Zero Dems on Trump's NLRB: 'We are likely to see a continued rollback of workers’ rights'
Date Posted: January 10 2020
By tradition (not law), the president appoints members of the opposing political party so that the Board contains three members of the President’s party and two from the opposition, according to Labored Relations: Law, Politics, and the NLRB.
The labor-backed Economic Policy Institute pointed out that Dec. 16 "marked the end of Democratic National Labor Relations Board (NLRB) Member Lauren McFerran’s term. McFerran ended her term offering the lone dissenting voice in the Trump board’s efforts to slow down union elections to give employers more time to campaign against the union, give employers the ability to make unilateral changes without bargaining with their workers’ union, weaken remedies when employers break the law, and more."Last fall the EPI pointed out that Trump's appointees to the NLRB have already taken action on every one of the pro-business items on the "wish list" of the U.S. Chamber of Commerce, through a series of decisions, rulemakings and general counsel actions.
The National Labor Relations Board's describes its mission as "an independent federal agency vested with the power to safeguard employees' rights to organize and to determine whether to have unions as their bargaining representative. The agency also acts to prevent and remedy unfair labor practices committed by private sector employers and unions."In practice, when it is controlled by a pro-business, conservative board, the NLRB does anything but "safeguard" employee rights.
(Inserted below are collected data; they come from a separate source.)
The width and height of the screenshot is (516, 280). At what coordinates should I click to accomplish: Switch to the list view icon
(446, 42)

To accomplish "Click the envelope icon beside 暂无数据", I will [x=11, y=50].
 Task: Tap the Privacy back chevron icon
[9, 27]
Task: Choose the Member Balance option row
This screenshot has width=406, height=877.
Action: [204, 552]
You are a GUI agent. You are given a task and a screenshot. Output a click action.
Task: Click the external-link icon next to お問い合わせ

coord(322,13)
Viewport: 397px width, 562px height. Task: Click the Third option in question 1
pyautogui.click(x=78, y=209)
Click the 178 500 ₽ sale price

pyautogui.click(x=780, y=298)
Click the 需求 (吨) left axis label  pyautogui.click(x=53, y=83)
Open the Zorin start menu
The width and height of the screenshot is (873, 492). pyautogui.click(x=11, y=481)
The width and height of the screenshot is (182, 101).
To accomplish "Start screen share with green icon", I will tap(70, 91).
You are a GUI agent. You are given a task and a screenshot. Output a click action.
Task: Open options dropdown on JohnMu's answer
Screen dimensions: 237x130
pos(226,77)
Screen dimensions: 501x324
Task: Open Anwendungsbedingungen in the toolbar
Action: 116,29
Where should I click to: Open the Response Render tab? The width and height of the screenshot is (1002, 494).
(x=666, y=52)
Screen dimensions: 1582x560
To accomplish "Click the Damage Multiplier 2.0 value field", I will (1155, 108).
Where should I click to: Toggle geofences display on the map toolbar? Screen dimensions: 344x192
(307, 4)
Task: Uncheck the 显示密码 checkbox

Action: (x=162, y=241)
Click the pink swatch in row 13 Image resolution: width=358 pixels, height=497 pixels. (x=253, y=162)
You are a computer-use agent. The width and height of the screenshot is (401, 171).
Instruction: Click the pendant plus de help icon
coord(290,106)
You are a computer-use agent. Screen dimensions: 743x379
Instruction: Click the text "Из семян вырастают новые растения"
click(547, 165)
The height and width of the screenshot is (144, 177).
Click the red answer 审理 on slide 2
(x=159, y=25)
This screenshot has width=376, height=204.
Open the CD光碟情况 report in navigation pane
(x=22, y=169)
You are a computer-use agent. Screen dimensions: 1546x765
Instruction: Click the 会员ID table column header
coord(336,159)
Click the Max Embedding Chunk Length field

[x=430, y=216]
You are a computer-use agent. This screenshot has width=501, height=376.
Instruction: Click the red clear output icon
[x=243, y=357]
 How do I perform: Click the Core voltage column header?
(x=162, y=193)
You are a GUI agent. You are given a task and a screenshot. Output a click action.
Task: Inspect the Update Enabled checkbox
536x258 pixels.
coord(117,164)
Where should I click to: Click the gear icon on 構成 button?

The EPI said the Trump NLRB – Trump’s appointees to the National Labor Relations Board and his general counsel – have made various anti-worker rulings:Those actions have:
*Allowed employers to keep workers and unions off their property even when they allow groups like the Salvation Army to solicit and fundraise (Kroger Mid-Atlantic, 368 NLRB No. 64)
*Given employers the ability to make unilateral changes in working conditions and circumvent the union (MV Transportation, Inc., 368 NLRB No. 66), or withdraw recognition from the union altogether even if the union still has majority support (Johnson Controls, Inc., 368 NLRB No. 20)
*Given employers the ability to interfere with workers’ choice of which group of co-workers they want to organize and bargain with (PCC Structurals, 365 NLRB No. 160)
*Proposed new rules that would let employers evade their bargaining obligations when they use contract workers.
"It gets worse," the EPI says. "The Trump Board has gone even further in weakening workers’ rights than even the Chamber of Commerce has advocated. The Trump Board has proposed rules undermining the ability of employers to voluntarily recognize a union selected by a majority of employees. And the Trump Board has proposed to strip students at private colleges and universities of their organizing and bargaining rights when they work for the university in connection with their studies. The Trump GC has decided that Uber drivers are not employees with rights under the National Labor Relations Act (Advice Memo in Uber Technologies, 4/16/19). And it goes on and on."
"Unfortunately, things are likely to get worse, not better," the EPI said. "With no Democratic appointee there to provide an alternative or dissenting viewpoint on the Trump board’s actions, we are likely to see a continued rollback of workers’ rights under this bedrock statute that, after all, is supposed to protect workers’ rights."
Lynn Rhinehart, who wrote the report for the EPI, said "the manner and speed with which the Trump Board has eroded workers’ rights is jaw-dropping. The NLRB’s usual way of announcing new rules is through decisions in cases, and there have been plenty of those. The Trump appointees have ditched the NLRB’s longstanding practice of seeking amicus briefs from the public when considering whether to reverse precedent. In at least 12 cases, the Trump Board has reversed precedent without allowing public input – and in all of these cases, the Trump Board weakened workers’ rights."
“Despite the repeated requests my colleagues and I have sent to the White House, President Trump refuses to re-nominate (the Democrat) Ms. McFerran," said Sen. Patty Murray (D-WA), ranking member of the Senate Health, Education, Labor, and Pensions Committee. "And last year, Republicans in the Senate stalled the re-nomination of another exceptionally qualified nominee to the NLRB, Mark Gaston Pearce, by refusing to hold a vote—instead, allowing the seat to remain empty.”
“So now, workers are confronted with a Board made up solely of three Republicans and zero Democrats to serve on this historically bipartisan agency," Murray continued. "This is simply unacceptable. If companies refuse to negotiate fairly with unions fighting for higher wages, better benefits, and safer worker conditions, it is the NLRB that safeguards the labor rights that have helped build our country’s middle class. The NLRB must not become a playing field for partisan politics."